Copyright 2007, Traffic World, Inc.
The ports of Los Angeles and Long Beach will implement environmental measures over the next five years that will reduce pollution from vessels, harbor craft, marine terminal operating equipment, trucks and trains by 45 percent.
The $2 billion program annually will eliminate 1,126 tons of particulate matter, 12,048 tons of nitrogen oxide and 2,209 tons of sulfur dioxide pollution, said Ashley Moore, environmental specialist associate at the Port of Long Beach.
Addressing a meeting of Women in International Trade-Orange County, she highlighted the details of the Clean Air Action Plan adopted last November by the neighboring ports of Los Angeles and Long Beach.
The action plan is needed because the port complex is the largest source of pollution in Southern California. The ports account for 12 percent of particulates and 9 percent of the nitrogen oxide in the Los Angeles basin.
The ports'' share of those pollutants will nearly triple by 2020 if no action is taken; most pollutants come from oceangoing vessels and trucks.
The two ports together have committed $417 million to the program, and the local regulatory body, the South Coast Air Quality Management District, will contribute $47 million.
The bulk of the money, some $1.6 billion, will be raised through "impact fees" and a portion of the $2 billion infrastructure bonding bill that California voters approved last November.

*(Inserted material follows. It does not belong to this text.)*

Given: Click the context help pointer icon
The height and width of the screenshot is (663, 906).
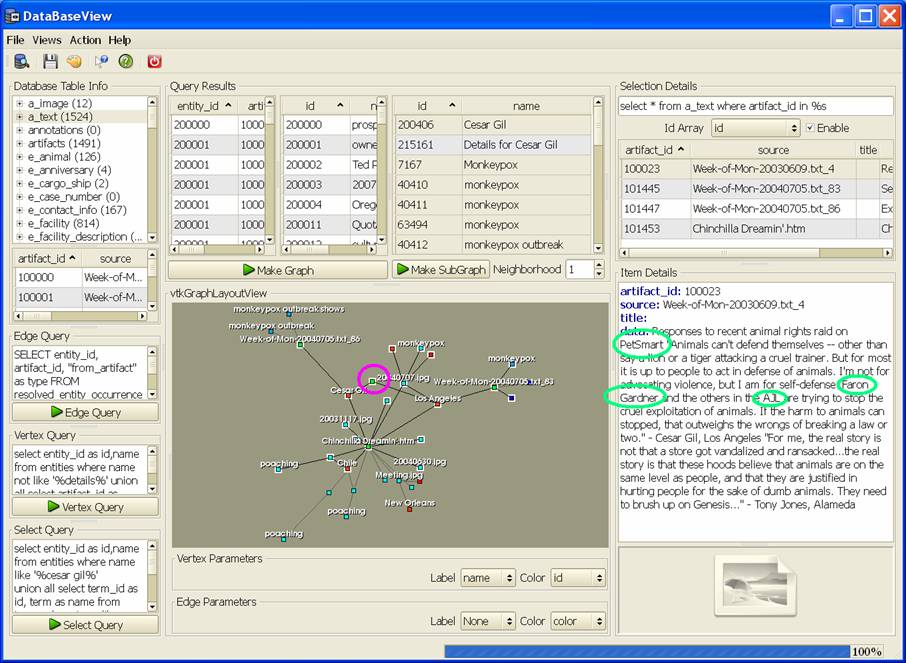Looking at the screenshot, I should (x=101, y=61).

The plan is considered revolutionary because the two ports agreed to set common environmental standards and implement the measures through leases and, when necessary, tariff changes.
While other U.S. ports are also developing plans to reduce pollution, none have gone as far as the nation''s two largest container ports. Nor do most other ports intend at this time to require the types of controversial pollution measures that will be standard in Southern California.
For example, over the next five to eight years, the ports will each have 15 berths equipped to operate vessels from shore-side electrical power, Moore said. Their goal is for all container ships to "cold iron" while at berth.
To reduce emissions, the ports currently encourage vessel operators to reduce their speed within 20 miles of the coast. The goal is to make the speed-reduction program mandatory and to extend the boundary to 40 miles.
The ports intend to replace or retrofit with cleaner engines the approximately 10,000 trucks that call regularly in the harbor. Railroads will also have to deploy newer, cleaner locomotives in their harbor fleets.
Marine terminal operators will be required to replace high-polluting container-handling equipment and to use cleaner fuels. In some cases, operators will have to replace machines that are relatively new with cleaner equipment, Moore said.